## Stored records:

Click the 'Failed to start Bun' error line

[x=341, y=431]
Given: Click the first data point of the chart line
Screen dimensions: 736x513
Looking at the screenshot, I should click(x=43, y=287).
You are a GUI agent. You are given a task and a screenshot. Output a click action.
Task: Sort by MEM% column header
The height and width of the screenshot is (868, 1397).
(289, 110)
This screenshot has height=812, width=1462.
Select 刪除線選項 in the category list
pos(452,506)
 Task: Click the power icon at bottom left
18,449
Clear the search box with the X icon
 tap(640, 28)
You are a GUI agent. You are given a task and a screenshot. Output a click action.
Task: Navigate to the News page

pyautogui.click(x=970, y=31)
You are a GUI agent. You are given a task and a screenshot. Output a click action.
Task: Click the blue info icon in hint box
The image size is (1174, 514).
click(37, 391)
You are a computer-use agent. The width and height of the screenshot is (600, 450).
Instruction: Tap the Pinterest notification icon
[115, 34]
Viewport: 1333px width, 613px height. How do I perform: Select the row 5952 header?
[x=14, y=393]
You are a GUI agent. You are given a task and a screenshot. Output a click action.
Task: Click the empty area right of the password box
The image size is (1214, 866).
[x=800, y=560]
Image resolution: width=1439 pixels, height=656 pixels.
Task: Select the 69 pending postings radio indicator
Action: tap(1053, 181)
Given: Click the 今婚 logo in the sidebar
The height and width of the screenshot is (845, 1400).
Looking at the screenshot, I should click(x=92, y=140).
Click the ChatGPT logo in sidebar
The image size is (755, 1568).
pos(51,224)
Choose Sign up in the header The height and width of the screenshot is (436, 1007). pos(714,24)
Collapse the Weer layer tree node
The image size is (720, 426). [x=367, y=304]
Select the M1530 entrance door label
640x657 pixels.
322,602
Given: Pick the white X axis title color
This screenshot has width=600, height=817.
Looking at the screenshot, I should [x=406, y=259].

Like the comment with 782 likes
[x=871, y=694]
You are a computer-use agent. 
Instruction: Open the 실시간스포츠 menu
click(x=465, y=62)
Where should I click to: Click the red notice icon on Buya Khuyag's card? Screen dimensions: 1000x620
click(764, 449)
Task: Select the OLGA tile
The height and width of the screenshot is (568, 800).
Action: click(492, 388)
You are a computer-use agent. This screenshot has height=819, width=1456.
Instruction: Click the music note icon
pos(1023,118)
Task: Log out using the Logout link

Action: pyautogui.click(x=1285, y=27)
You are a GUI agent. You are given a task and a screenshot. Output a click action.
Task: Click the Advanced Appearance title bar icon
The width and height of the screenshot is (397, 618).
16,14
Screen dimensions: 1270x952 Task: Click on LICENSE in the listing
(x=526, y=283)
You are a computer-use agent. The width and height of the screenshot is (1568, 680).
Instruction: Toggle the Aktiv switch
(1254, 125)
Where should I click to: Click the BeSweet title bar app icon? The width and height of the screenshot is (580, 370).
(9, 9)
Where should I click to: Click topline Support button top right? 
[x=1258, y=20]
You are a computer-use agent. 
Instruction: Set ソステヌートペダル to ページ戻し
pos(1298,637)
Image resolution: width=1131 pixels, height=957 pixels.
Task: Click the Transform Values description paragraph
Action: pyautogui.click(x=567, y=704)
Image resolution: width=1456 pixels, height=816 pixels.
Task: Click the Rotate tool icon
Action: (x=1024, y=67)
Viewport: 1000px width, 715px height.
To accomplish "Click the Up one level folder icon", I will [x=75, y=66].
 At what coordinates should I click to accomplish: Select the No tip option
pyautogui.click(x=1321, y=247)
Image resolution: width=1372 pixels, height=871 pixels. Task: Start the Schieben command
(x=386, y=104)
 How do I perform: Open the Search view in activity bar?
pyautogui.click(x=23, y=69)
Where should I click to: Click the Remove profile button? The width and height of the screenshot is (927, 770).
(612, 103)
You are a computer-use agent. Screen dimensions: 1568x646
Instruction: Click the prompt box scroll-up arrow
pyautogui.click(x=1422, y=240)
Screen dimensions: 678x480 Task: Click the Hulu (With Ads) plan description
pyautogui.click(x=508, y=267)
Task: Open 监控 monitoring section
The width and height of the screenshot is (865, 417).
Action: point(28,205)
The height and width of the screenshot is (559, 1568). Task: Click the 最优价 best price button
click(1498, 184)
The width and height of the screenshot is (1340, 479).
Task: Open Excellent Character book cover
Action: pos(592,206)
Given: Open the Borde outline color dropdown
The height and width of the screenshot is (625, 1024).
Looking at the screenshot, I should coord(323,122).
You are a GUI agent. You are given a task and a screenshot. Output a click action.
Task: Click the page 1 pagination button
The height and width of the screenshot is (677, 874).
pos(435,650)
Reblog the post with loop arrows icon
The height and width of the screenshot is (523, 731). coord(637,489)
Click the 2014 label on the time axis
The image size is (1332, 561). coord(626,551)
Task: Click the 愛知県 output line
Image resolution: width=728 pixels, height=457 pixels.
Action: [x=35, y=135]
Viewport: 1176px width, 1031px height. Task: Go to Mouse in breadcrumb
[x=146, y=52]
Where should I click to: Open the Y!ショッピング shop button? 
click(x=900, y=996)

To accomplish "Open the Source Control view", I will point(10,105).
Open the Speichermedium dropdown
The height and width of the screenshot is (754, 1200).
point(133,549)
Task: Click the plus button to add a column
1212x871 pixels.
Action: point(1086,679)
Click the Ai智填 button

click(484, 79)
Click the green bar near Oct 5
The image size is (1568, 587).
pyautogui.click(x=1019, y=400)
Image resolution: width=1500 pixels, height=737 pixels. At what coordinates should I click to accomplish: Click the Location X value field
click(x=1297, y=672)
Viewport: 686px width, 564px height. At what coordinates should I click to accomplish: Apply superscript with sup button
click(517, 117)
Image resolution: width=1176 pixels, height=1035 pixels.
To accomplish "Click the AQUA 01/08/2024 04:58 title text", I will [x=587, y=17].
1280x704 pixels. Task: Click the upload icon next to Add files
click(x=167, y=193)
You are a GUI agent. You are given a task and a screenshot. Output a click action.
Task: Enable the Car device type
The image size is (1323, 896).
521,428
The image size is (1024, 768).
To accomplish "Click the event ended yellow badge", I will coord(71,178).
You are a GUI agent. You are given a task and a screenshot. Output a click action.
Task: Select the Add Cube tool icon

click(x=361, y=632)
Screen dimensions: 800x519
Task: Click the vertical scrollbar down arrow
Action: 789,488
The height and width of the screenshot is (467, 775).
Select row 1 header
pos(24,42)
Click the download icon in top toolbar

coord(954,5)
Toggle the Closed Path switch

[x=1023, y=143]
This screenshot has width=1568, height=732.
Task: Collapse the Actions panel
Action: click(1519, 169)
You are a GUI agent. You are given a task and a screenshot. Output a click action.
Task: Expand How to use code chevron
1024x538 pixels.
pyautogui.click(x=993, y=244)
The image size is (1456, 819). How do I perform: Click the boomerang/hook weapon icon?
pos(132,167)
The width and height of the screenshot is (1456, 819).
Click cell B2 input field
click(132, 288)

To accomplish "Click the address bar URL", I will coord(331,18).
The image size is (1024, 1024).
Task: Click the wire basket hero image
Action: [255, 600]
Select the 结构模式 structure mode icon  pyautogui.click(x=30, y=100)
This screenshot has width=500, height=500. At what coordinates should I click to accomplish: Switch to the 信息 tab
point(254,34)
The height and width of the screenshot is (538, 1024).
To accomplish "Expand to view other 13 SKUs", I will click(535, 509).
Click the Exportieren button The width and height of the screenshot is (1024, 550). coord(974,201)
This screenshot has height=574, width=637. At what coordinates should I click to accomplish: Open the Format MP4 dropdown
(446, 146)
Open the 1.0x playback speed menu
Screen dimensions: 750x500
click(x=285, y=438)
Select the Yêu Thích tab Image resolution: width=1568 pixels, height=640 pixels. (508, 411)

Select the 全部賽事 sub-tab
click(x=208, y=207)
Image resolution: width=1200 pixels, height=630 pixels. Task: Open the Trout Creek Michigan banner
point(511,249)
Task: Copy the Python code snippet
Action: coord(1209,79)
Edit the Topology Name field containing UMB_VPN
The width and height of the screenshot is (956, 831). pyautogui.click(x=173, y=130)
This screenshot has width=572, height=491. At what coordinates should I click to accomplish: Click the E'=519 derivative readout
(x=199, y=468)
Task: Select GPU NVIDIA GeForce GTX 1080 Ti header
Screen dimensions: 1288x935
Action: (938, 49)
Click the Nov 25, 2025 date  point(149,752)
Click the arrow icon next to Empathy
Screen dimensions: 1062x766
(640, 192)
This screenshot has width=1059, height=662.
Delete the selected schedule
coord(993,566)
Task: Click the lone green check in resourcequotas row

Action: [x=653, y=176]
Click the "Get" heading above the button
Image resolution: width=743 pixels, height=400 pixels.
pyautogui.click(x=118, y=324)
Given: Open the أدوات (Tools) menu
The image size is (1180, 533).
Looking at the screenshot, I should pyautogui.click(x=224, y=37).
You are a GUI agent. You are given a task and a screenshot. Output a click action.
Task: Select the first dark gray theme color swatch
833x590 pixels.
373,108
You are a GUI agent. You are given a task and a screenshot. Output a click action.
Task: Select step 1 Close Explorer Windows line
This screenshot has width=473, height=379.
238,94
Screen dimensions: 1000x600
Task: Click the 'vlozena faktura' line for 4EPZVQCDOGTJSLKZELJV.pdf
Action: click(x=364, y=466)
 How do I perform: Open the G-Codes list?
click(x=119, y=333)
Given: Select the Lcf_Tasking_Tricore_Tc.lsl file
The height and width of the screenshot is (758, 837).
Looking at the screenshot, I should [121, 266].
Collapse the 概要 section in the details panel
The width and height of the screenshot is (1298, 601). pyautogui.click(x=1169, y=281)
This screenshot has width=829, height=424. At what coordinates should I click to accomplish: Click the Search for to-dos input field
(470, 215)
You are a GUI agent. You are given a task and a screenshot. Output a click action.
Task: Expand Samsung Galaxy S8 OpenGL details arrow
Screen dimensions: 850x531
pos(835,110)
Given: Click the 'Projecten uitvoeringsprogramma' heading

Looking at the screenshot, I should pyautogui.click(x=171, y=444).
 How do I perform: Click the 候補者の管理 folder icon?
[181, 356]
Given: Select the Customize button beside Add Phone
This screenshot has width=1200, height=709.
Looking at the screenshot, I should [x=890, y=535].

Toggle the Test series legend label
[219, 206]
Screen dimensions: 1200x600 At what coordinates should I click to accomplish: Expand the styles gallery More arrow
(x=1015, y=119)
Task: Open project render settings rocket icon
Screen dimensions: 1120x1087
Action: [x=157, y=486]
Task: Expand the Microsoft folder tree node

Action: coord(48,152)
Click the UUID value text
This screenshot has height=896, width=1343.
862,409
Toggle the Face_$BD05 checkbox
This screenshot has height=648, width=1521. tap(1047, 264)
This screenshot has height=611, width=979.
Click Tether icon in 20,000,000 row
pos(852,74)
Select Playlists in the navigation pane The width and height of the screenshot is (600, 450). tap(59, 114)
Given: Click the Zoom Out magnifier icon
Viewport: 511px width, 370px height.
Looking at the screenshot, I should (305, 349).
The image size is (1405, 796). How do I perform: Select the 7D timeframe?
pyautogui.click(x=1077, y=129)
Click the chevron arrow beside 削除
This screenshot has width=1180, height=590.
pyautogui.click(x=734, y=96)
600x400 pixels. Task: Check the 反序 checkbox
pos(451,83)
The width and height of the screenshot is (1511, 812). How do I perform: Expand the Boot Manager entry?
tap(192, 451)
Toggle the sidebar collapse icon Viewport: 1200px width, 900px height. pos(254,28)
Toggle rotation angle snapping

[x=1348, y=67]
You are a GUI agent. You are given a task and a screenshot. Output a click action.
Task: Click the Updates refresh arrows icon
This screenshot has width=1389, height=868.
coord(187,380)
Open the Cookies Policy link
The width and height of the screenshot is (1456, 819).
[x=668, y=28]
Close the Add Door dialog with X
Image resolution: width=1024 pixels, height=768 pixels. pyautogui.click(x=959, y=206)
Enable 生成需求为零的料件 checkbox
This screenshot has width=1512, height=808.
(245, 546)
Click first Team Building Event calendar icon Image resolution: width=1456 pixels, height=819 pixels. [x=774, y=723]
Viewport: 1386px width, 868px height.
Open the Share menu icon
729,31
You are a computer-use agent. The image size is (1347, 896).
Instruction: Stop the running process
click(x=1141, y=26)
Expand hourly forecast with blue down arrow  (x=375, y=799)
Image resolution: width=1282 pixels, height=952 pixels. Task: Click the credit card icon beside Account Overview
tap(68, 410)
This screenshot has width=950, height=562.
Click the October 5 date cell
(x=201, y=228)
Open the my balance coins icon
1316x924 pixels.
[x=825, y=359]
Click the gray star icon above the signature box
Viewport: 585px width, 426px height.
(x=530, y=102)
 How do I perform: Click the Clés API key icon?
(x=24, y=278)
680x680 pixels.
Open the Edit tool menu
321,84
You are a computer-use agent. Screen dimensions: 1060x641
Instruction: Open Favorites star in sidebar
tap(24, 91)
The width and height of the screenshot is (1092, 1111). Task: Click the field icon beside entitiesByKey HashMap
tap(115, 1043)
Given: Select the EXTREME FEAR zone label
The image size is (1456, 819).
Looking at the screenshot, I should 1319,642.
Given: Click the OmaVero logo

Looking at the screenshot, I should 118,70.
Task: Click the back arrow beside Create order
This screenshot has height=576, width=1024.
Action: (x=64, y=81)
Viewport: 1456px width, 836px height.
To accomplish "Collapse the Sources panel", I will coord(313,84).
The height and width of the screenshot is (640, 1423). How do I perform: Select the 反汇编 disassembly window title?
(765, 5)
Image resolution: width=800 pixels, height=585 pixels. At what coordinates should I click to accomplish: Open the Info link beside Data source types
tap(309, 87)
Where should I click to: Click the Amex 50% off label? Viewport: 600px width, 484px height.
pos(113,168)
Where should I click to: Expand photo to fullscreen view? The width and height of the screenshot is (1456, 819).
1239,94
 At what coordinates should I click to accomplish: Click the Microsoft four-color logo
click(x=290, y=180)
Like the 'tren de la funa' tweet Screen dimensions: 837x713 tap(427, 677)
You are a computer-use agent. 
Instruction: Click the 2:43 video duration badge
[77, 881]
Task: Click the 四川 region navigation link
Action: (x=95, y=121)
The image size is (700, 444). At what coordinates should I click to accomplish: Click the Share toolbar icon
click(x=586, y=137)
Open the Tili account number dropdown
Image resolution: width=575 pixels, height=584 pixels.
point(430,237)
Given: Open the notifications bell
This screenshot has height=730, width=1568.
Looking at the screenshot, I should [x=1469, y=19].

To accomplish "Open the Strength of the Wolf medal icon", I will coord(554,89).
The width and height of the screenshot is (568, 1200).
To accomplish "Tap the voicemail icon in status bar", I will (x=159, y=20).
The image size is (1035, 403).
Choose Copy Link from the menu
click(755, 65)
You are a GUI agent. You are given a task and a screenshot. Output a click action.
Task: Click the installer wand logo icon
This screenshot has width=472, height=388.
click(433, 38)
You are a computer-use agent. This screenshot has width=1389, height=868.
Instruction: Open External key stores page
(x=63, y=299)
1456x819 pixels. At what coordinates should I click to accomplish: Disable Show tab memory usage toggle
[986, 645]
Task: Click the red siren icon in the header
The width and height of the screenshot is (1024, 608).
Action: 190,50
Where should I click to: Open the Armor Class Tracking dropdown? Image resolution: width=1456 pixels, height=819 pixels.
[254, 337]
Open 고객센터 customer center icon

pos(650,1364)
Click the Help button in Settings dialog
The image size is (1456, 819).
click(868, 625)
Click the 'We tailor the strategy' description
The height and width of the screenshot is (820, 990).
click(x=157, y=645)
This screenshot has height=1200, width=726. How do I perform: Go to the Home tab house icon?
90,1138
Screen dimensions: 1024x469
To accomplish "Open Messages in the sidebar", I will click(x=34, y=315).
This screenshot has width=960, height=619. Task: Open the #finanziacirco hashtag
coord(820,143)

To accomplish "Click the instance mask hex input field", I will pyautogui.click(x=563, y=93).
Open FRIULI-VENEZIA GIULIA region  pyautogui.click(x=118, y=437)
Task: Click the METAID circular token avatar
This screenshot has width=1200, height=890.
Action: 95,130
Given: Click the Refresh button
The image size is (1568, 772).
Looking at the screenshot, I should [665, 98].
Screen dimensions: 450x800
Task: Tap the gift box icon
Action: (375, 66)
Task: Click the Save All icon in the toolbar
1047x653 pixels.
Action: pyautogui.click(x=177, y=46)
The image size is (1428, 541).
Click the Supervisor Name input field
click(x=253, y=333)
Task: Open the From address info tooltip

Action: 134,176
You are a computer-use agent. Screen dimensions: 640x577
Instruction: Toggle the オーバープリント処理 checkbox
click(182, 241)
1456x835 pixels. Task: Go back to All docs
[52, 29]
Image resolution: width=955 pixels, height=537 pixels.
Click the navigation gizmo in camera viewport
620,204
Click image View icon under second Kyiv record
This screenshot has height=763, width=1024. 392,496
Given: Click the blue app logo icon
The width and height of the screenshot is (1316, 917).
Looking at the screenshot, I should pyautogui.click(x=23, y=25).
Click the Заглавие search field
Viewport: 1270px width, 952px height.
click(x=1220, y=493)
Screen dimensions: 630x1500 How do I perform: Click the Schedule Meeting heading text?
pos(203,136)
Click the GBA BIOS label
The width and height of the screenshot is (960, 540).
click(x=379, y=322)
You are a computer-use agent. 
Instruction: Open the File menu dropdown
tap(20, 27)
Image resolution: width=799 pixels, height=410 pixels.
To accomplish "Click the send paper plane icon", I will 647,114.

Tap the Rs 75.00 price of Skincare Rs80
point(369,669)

## Challenge:
Could you copy these rows verbatim? Begin at the line that has "The height and width of the screenshot is (640, 1423)." and stop after the line that has "Like the 'tren".

## Reply:
The height and width of the screenshot is (640, 1423). How do I perform: Select the 反汇编 disassembly window title?
(765, 5)
Image resolution: width=800 pixels, height=585 pixels. At what coordinates should I click to accomplish: Open the Info link beside Data source types
tap(309, 87)
Where should I click to: Click the Amex 50% off label? Viewport: 600px width, 484px height.
pos(113,168)
Where should I click to: Expand photo to fullscreen view? The width and height of the screenshot is (1456, 819).
1239,94
 At what coordinates should I click to accomplish: Click the Microsoft four-color logo
click(x=290, y=180)
Like the 'tren de la funa' tweet Screen dimensions: 837x713 tap(427, 677)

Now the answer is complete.